Description of the task – Can you rewrite every line of the records below as a Markdown table with two columns, Row and Line, numbering the rows and leaving out blank lines and the pictures?

Exercise material –
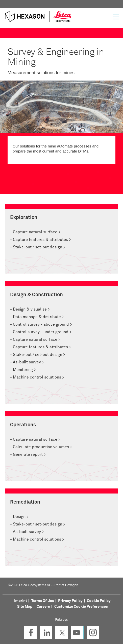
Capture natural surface (35, 232)
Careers (43, 607)
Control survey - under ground (41, 332)
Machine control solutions (36, 377)
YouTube (77, 632)
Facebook (30, 632)
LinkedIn (46, 632)
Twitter (62, 632)
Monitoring (23, 370)
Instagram (93, 632)
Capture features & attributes (40, 240)
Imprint (20, 601)
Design (19, 517)
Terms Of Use (43, 601)
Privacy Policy (70, 601)
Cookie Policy (99, 601)
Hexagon (72, 585)
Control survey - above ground (41, 324)
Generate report (28, 454)
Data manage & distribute (36, 317)
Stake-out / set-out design (37, 247)
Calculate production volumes (41, 447)
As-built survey (27, 362)
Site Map (25, 607)
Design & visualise (29, 309)
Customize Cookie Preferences (81, 607)
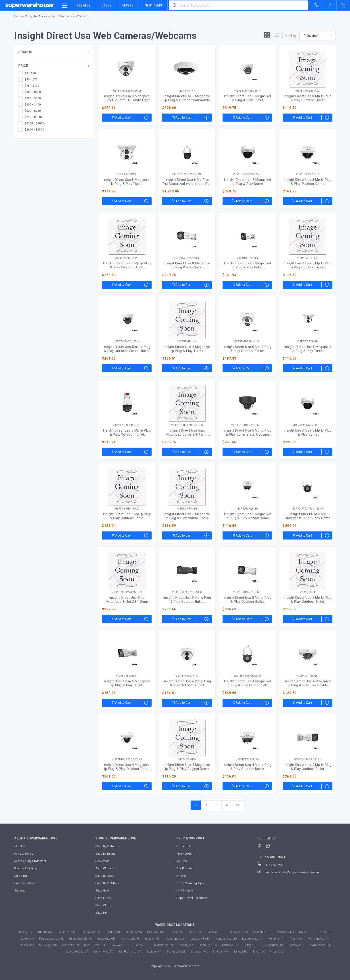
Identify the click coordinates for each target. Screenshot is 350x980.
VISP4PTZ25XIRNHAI (247, 676)
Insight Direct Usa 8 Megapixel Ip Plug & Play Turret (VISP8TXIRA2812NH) (247, 98)
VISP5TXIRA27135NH (127, 342)
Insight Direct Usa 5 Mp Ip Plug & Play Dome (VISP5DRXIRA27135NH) (308, 432)
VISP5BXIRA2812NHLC (127, 592)
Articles (181, 876)
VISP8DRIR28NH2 (307, 174)
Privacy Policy (24, 853)
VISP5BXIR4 (307, 592)
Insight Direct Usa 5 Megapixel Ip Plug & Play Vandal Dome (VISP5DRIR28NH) (247, 516)
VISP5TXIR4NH (187, 342)
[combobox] (239, 5)
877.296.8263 (270, 865)
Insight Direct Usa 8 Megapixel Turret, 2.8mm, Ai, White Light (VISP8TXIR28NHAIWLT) (127, 98)
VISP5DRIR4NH (187, 509)
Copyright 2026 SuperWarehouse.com (175, 966)
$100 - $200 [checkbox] (33, 92)
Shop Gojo (102, 890)
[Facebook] (261, 846)
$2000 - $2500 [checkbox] (34, 129)
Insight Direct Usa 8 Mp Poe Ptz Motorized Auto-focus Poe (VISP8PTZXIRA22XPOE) (187, 181)
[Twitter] (270, 846)
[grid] (267, 36)
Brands (25, 52)
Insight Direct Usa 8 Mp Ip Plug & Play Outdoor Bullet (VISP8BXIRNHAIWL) (127, 265)
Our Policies (184, 868)
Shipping (21, 876)
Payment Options (26, 868)
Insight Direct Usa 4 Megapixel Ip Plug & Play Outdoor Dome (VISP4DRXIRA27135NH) (127, 767)
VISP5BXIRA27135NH (247, 592)
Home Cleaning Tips (190, 883)
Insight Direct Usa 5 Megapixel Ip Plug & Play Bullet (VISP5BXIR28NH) (127, 683)
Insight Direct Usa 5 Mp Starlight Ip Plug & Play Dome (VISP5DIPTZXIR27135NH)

Worked answer –
| Row | Line |
|---|---|
| 1 | Capture natural surface (35, 232) |
| 2 | Careers (43, 607) |
| 3 | Control survey - under ground (41, 332) |
| 4 | Machine control solutions (36, 377) |
| 5 | YouTube (77, 632) |
| 6 | Facebook (30, 632) |
| 7 | LinkedIn (46, 632) |
| 8 | Twitter (62, 632) |
| 9 | Monitoring (23, 370) |
| 10 | Instagram (93, 632) |
| 11 | Capture features & attributes (40, 240) |
| 12 | Imprint (20, 601) |
| 13 | Design (19, 517) |
| 14 | Terms Of Use (43, 601) |
| 15 | Privacy Policy (70, 601) |
| 16 | Cookie Policy (99, 601) |
| 17 | Hexagon (72, 585) |
| 18 | Control survey - above ground (41, 324) |
| 19 | Generate report (28, 454) |
| 20 | Data manage & distribute (36, 317) |
| 21 | Stake-out / set-out design (37, 247) |
| 22 | Calculate production volumes (41, 447) |
| 23 | As-built survey (27, 362) |
| 24 | Site Map (25, 607) |
| 25 | Design & visualise (29, 309) |
| 26 | Customize Cookie Preferences (81, 607) |
| 27 | Identify the click coordinates for each target. Screenshot is 350x980. |
| 28 | VISP4PTZ25XIRNHAI (247, 676) |
| 29 | Insight Direct Usa 8 Megapixel Ip Plug & Play Turret (VISP8TXIRA2812NH) (247, 98) |
| 30 | VISP5TXIRA27135NH (127, 342) |
| 31 | Insight Direct Usa 5 Mp Ip Plug & Play Dome (VISP5DRXIRA27135NH) (308, 432) |
| 32 | VISP5BXIRA2812NHLC (127, 592) |
| 33 | Articles (181, 876) |
| 34 | VISP8DRIR28NH2 (307, 174) |
| 35 | Privacy Policy (24, 853) |
| 36 | VISP5BXIR4 (307, 592) |
| 37 | Insight Direct Usa 5 Megapixel Ip Plug & Play Vandal Dome (VISP5DRIR28NH) (247, 516) |
| 38 | VISP5TXIR4NH (187, 342) |
| 39 | [combobox] (239, 5) |
| 40 | 877.296.8263 (270, 865) |
| 41 | Insight Direct Usa 8 Megapixel Turret, 2.8mm, Ai, White Light (VISP8TXIR28NHAIWLT) (127, 98) |
| 42 | VISP5DRIR4NH (187, 509) |
| 43 | Copyright 2026 SuperWarehouse.com (175, 966) |
| 44 | $100 - $200 [checkbox] (33, 92) |
| 45 | Shop Gojo (102, 890) |
| 46 | [Facebook] (261, 846) |
| 47 | $2000 - $2500 [checkbox] (34, 129) |
| 48 | Insight Direct Usa 8 Mp Poe Ptz Motorized Auto-focus Poe (VISP8PTZXIRA22XPOE) (187, 181) |
| 49 | [Twitter] (270, 846) |
| 50 | [grid] (267, 36) |
| 51 | Brands (25, 52) |
| 52 | Insight Direct Usa 8 Mp Ip Plug & Play Outdoor Bullet (VISP8BXIRNHAIWL) (127, 265) |
| 53 | Our Policies (184, 868) |
| 54 | Shipping (21, 876) |
| 55 | Payment Options (26, 868) |
| 56 | Insight Direct Usa 4 Megapixel Ip Plug & Play Outdoor Dome (VISP4DRXIRA27135NH) (127, 767) |
| 57 | VISP5BXIRA27135NH (247, 592) |
| 58 | Home Cleaning Tips (190, 883) |
| 59 | Insight Direct Usa 5 Megapixel Ip Plug & Play Bullet (VISP5BXIR28NH) (127, 683) |
| 60 | Insight Direct Usa 5 Mp Starlight Ip Plug & Play Dome (VISP5DIPTZXIR27135NH) |